§ **WORK TO COMPLETE**:
Rewrite every line of the listing below, requests included, and multiply each coordinate in the answers by 0.95, rounding to the nearest whole number with halves going up. Leave the pictures out of your version.

================================

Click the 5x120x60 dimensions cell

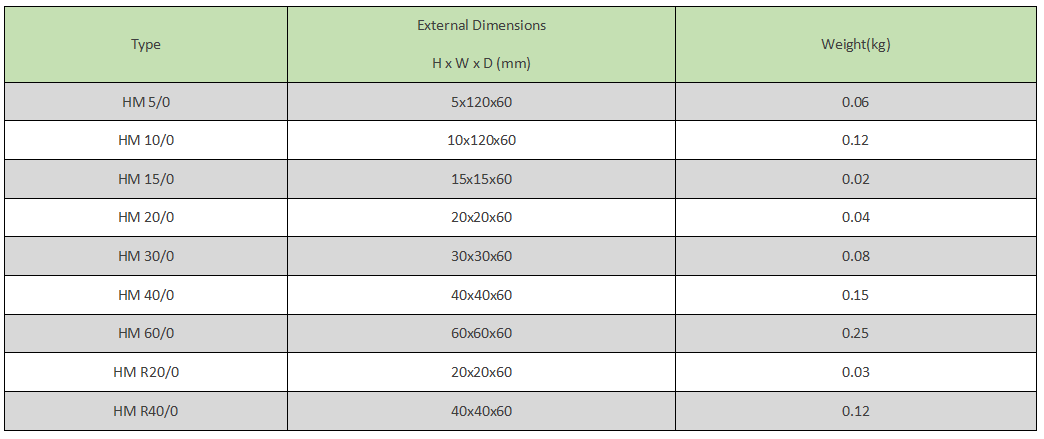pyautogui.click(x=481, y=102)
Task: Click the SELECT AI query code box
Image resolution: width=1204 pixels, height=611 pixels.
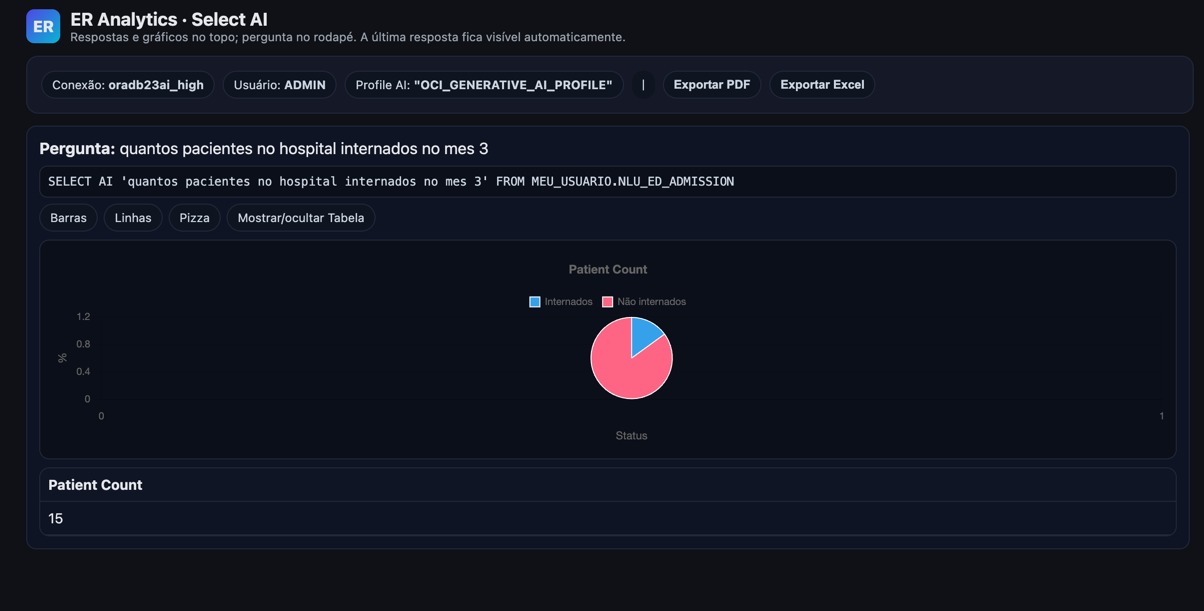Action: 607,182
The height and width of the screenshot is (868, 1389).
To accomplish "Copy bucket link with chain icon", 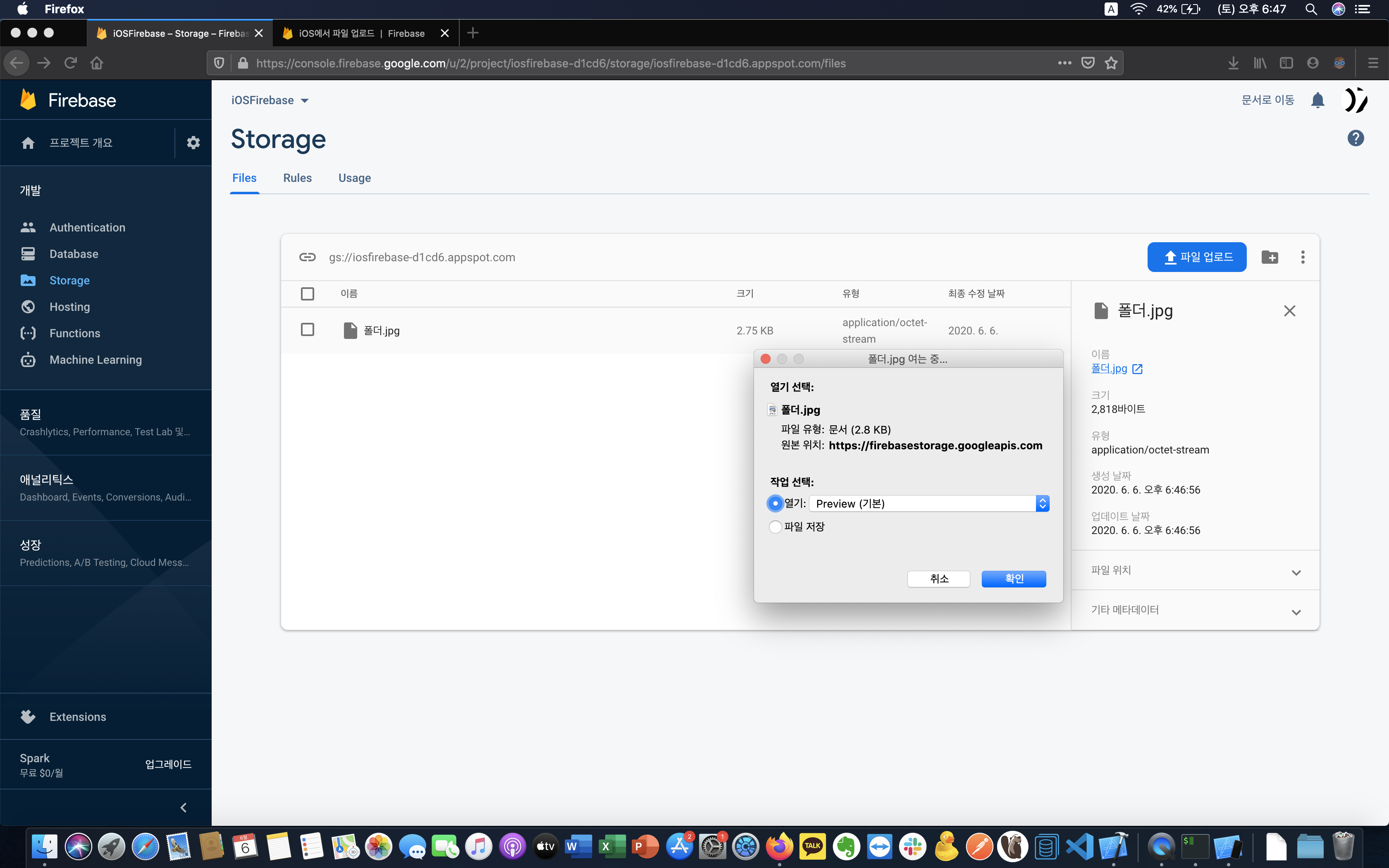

================================

§ **FULL ANSWER**:
Click the 5x120x60 dimensions cell

pyautogui.click(x=457, y=97)
Task: Click the SELECT AI query code box
Image resolution: width=1204 pixels, height=611 pixels.
Action: 577,173
The height and width of the screenshot is (868, 1389).
To accomplish "Copy bucket link with chain icon", 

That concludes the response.